**What is needed:** Rewrite the records below, changing every "screenshot" to "image" and leaving all other text as it is. Leave out the pictures.

#####

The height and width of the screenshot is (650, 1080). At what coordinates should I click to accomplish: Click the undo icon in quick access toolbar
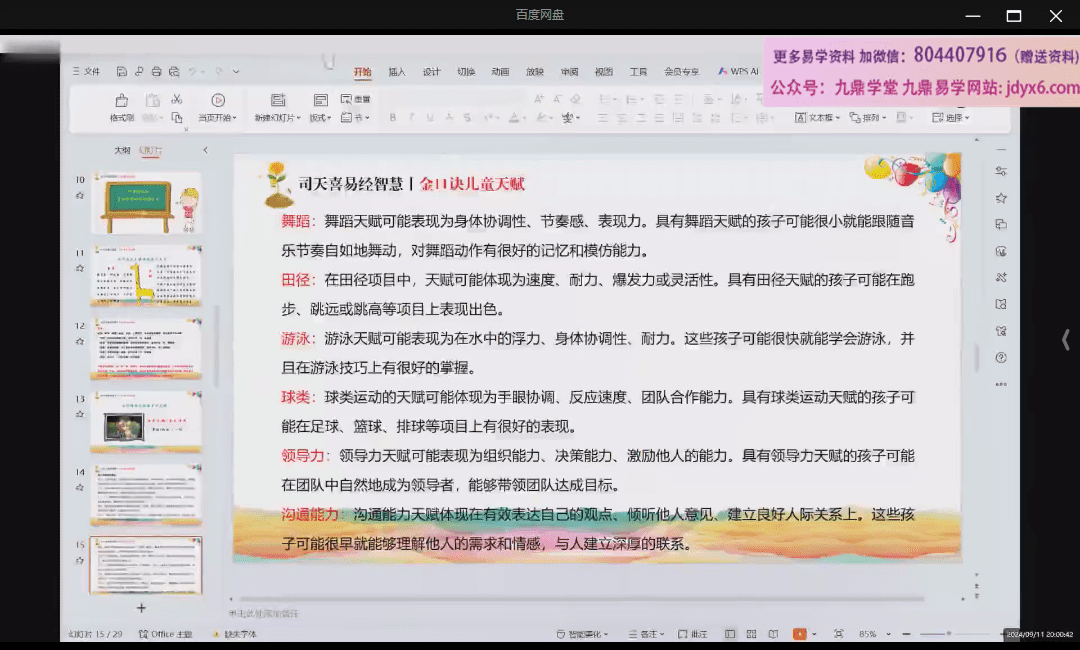tap(193, 71)
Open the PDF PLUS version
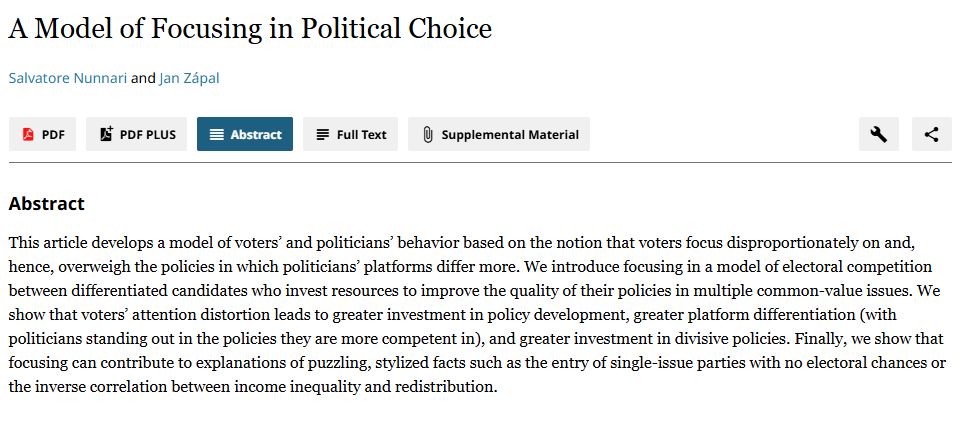 (137, 134)
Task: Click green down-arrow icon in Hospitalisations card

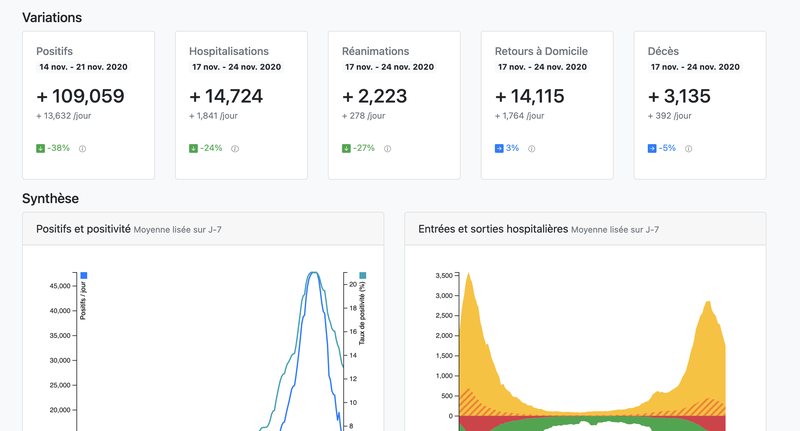Action: 193,148
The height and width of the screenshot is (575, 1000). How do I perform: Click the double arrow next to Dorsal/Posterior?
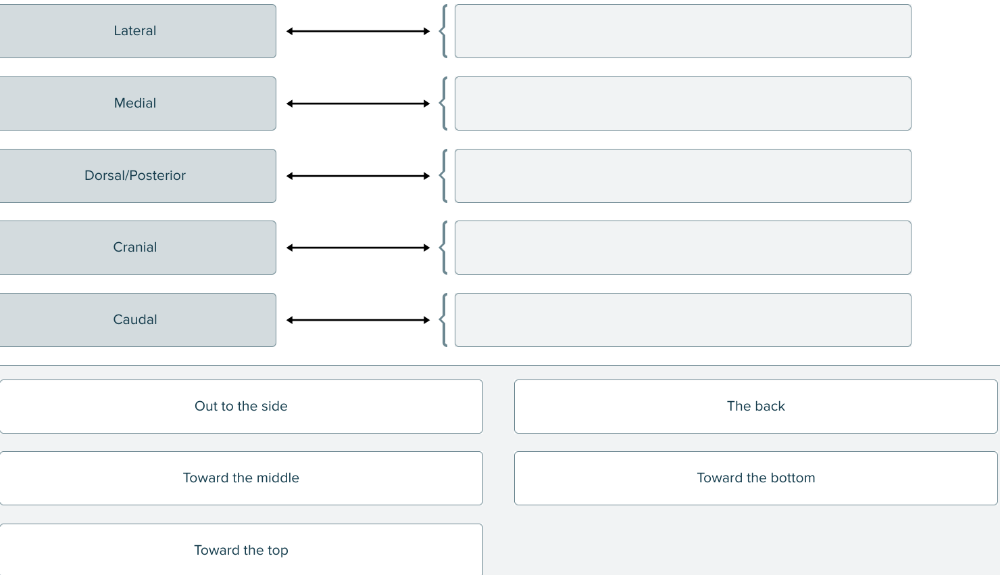click(358, 176)
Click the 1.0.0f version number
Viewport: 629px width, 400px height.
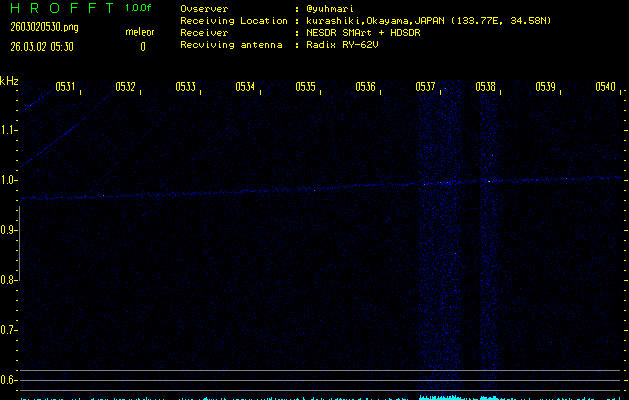(x=139, y=8)
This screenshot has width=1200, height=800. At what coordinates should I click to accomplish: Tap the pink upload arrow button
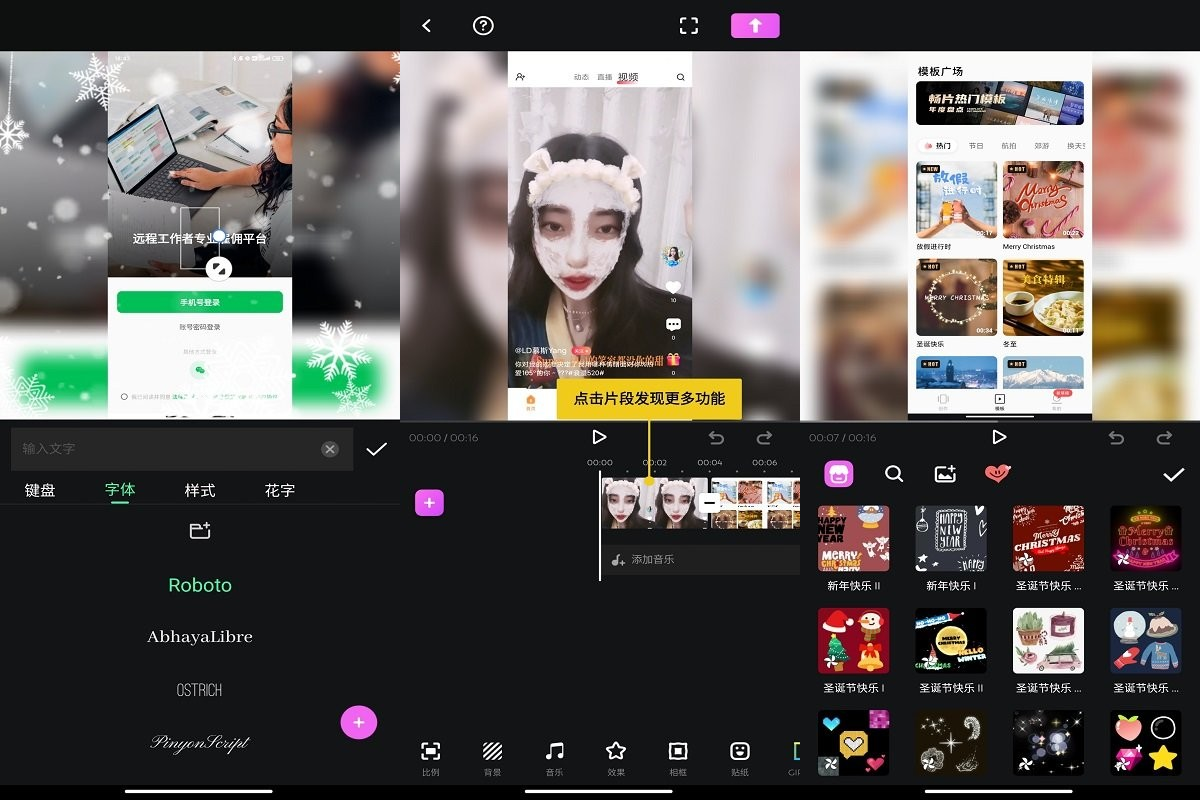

#####

**The completed task:**
The height and width of the image is (650, 1080). At what coordinates should I click to accomplish: Click the undo icon in quick access toolbar
tap(193, 71)
Open the PDF PLUS version
 (137, 134)
Task: Click green down-arrow icon in Hospitalisations card

Action: 193,148
The height and width of the image is (575, 1000). How do I perform: Click the double arrow next to Dorsal/Posterior?
click(358, 176)
Click the 1.0.0f version number
Viewport: 629px width, 400px height.
(x=139, y=8)
This image has width=1200, height=800. At what coordinates should I click to accomplish: Tap the pink upload arrow button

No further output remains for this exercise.